Even with the skyrocketing rate of information theft banks and merchants are simply compensating their customers for fraudulent charges. More than half of financial institutions, 52%, pay off their customers claim without conducting any kind of investigation whatsoever. The rate of pay off in Western Europe is 54%.
Kaspersky Labs joined with B2B International to conduct the study. The results show almost a third of institutions believe that the price of implementing an effective security systems is more expensive than simply repaying the customer’s loss due to Internet fraud.
It seems that the concept of paying off a claim is common among organizations that manage online payments. The study showed that 28% of representatives of financial institutions and 32% of employees of online stores who responded to the study believe that the cost of cybercrime, including the repayment of stolen money, is cheaper than implementing effective security in their payment systems.
Only 19% of banks and 7% of online merchants point to the cost of paying customer’s claims as one of the top three most serious consequences of online payment fraud.
And the situation is getting worse. Kaspersky Security Network reported that almost four million users of its products in 2013 have been affected by financial malware used to steal their money.

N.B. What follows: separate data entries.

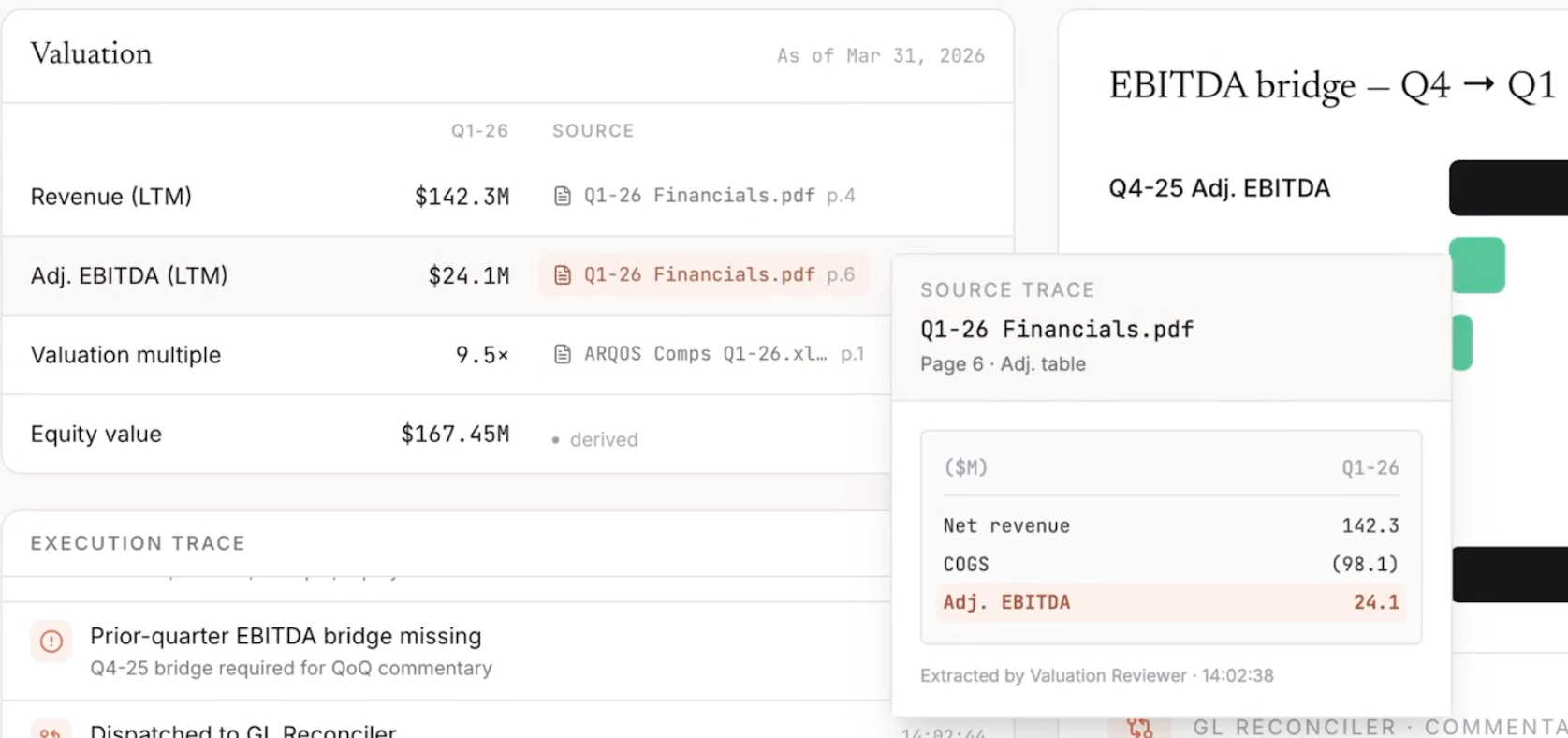Open ARQOS Comps Q1-26 spreadsheet source
The height and width of the screenshot is (738, 1568).
pyautogui.click(x=709, y=354)

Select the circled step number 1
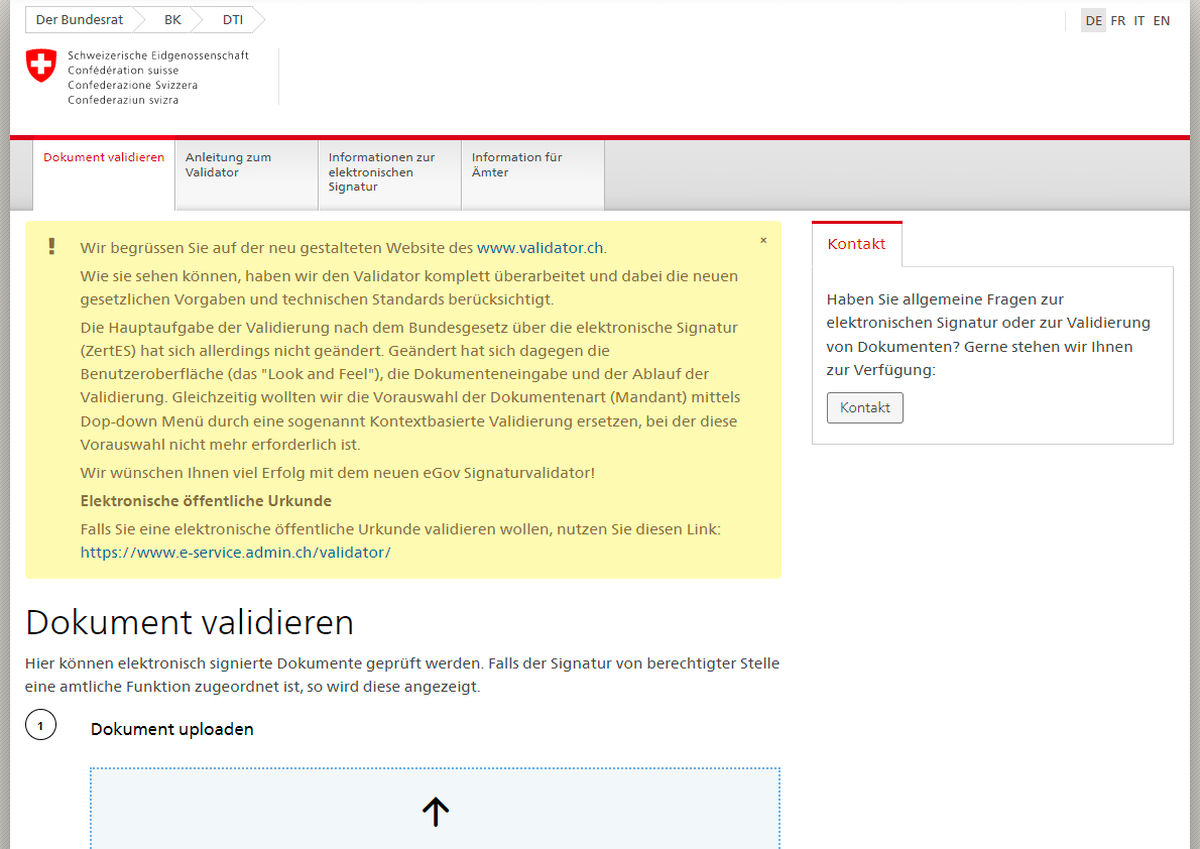pyautogui.click(x=41, y=724)
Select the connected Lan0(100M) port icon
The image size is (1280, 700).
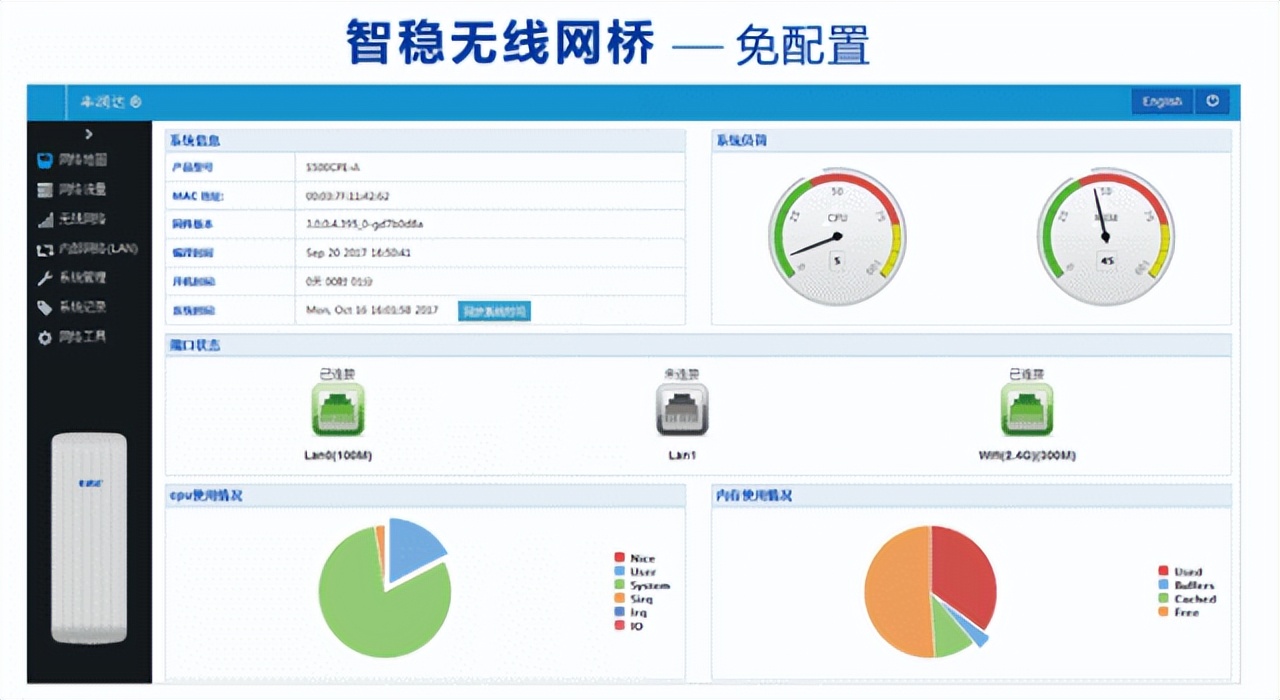click(x=337, y=408)

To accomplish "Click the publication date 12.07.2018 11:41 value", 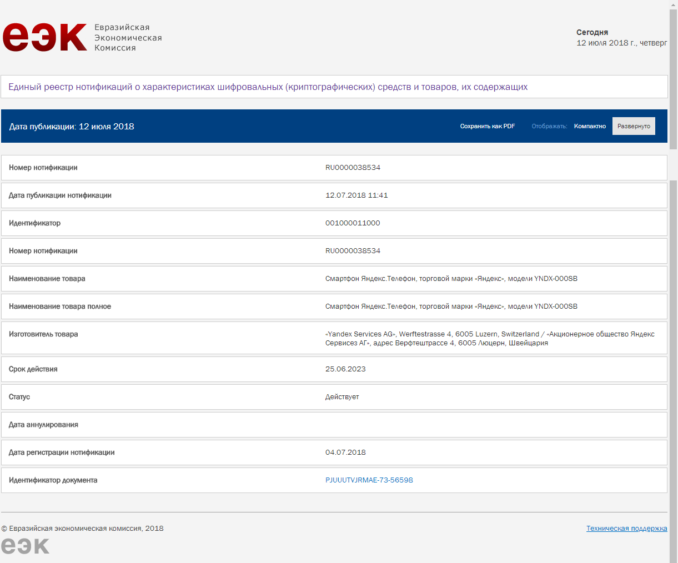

This is an increase of 18.6% compared to 2012. In December of 2013 a group of U.S. banks reported losing more than $200 million due to the theft of customer’s personal information or their credit card data. Losses may be higher than reported due to the continued growth of cybercrime. Some experts believe that the situation will eventually get to the point where the costs of refunds these institutions pay out will exceed the budgets for customer compensation.
Breaking It Down
This is the Ford Pinto all over again. Remember Ford thought it cheaper to pay off lawsuits resulting from car fires rather than fix the problem. Well here we go again.
It seems banks and online merchants simply don’t care. Black people don’t play with our money. (Yeah, I said it again.) But the banks seem to be playing a game with a lot of people’s money. They feel like as long as its cheaper to pay off the loss rather than fix the system they are winning.
But these banks and financial institutions fail to realize one thing. They are not alone on an island. What they do affects a lot of people all over the world. Where is the stolen money going? It may be going to terrorist. It may be going to sleazy foreign governments. It could be used to buy weapons for private armies in some third world country. The money may be used to buy guns and drugs that permeate the inner city killing children, black children. The bottom line is that these banks are not only complicit in the crime they ignore, they perpetuate it.
African-Americans are consumers. We use the banks, credit cards and buy billions of dollars of goods every year. We also seem to suffer disproportionately when the economy starts to drag. We were victimized way beyond the national average in the housing market collapse. So we see this situation coming to a head. And we see we will get burned worse than others when banks begin to collapse from cybercrime.
By refusing to invest in secure systems these money changers destroy the trust that all people, not just African-Americans, have in the financial system. As black people we are not trusting of these institutions to begin with. So we are looking at this situation knowing that it can’t go on forever. Somebody has to pay and too often its the economic underclass which we make up a big part of.
We are heading for a world where people simply hide their money in the mattress and use cash for everything. What then? Well we could see another depression when there is no money in the banks for lending and credit dries up. When credit dries up so does economic development and you know we are going to get the worst of it. It is a situation that must be dealt with before something really bad happens. I need not go into that…do I?